* **What the task requires**
Output each entry below as it stands, leaving out every picture.
**** Data to use ****
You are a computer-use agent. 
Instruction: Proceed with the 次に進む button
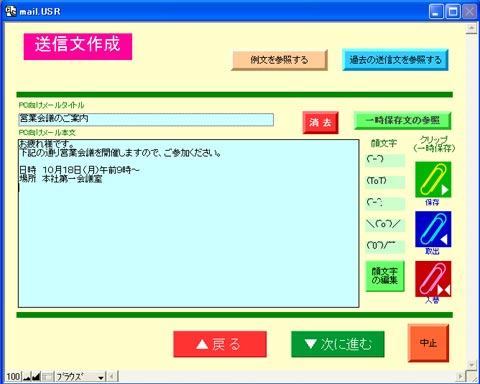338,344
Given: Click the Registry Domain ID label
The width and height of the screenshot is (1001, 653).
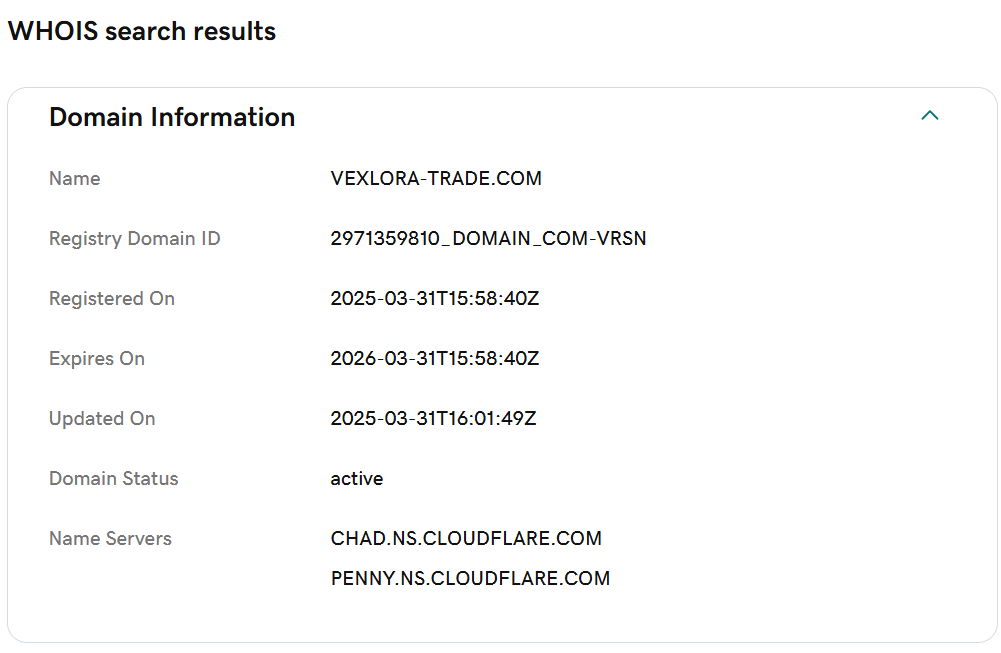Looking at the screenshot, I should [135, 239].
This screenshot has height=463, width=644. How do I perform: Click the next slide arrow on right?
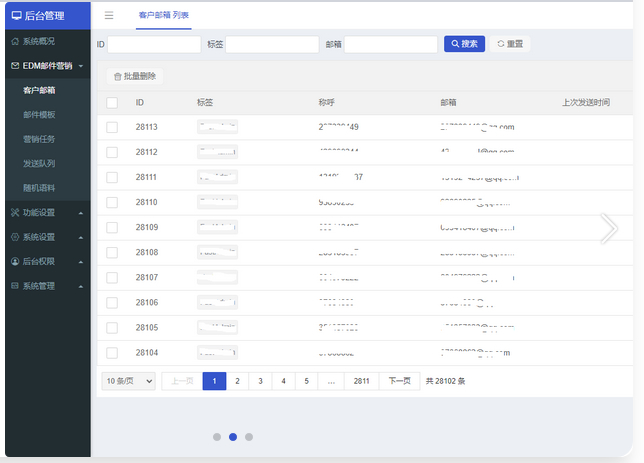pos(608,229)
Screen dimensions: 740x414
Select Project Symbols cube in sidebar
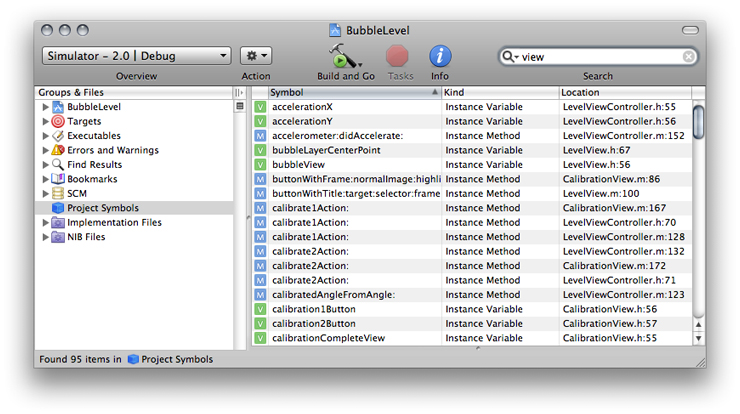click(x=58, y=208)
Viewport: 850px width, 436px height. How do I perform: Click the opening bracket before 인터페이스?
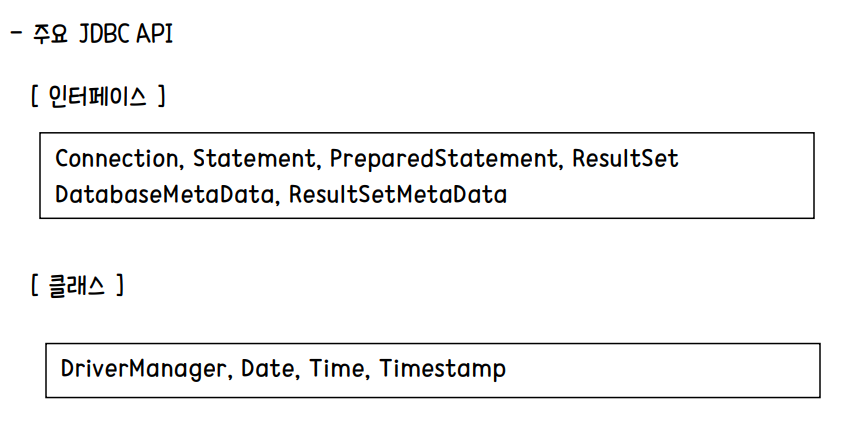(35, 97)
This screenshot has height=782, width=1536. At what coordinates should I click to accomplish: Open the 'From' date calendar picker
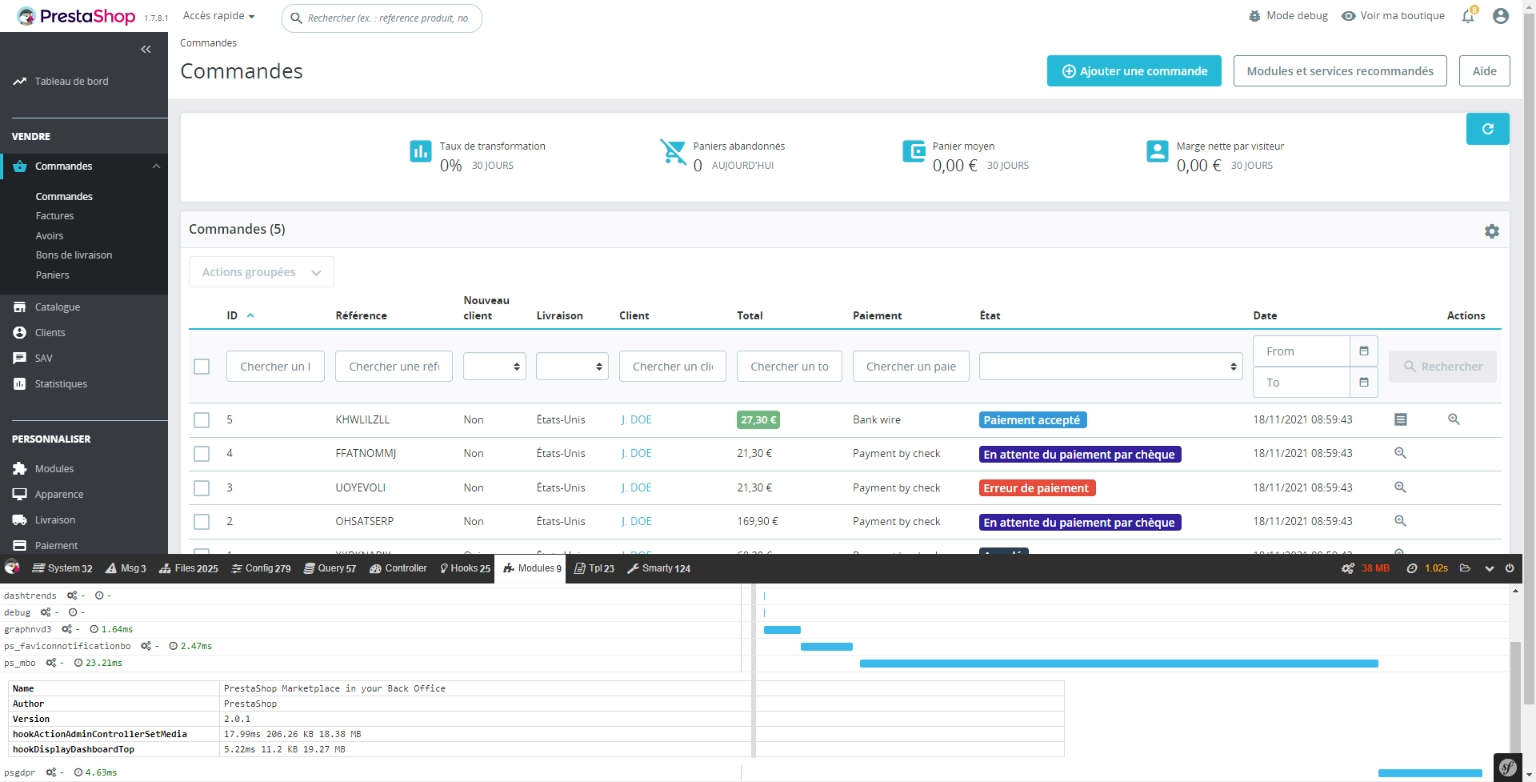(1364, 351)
****
* **Answer to this exercise**
You are a computer-use agent. 
Instruction: Proceed with the 次に進む button
338,344
Given: Click the Registry Domain ID label
The width and height of the screenshot is (1001, 653).
Looking at the screenshot, I should [135, 239].
This screenshot has height=463, width=644. How do I perform: Click the next slide arrow on right?
pos(608,229)
Screen dimensions: 740x414
Select Project Symbols cube in sidebar
click(x=58, y=208)
Viewport: 850px width, 436px height. How do I perform: Click the opening bracket before 인터페이스?
(35, 97)
This screenshot has height=782, width=1536. At what coordinates should I click to accomplish: Open the 'From' date calendar picker
(1364, 351)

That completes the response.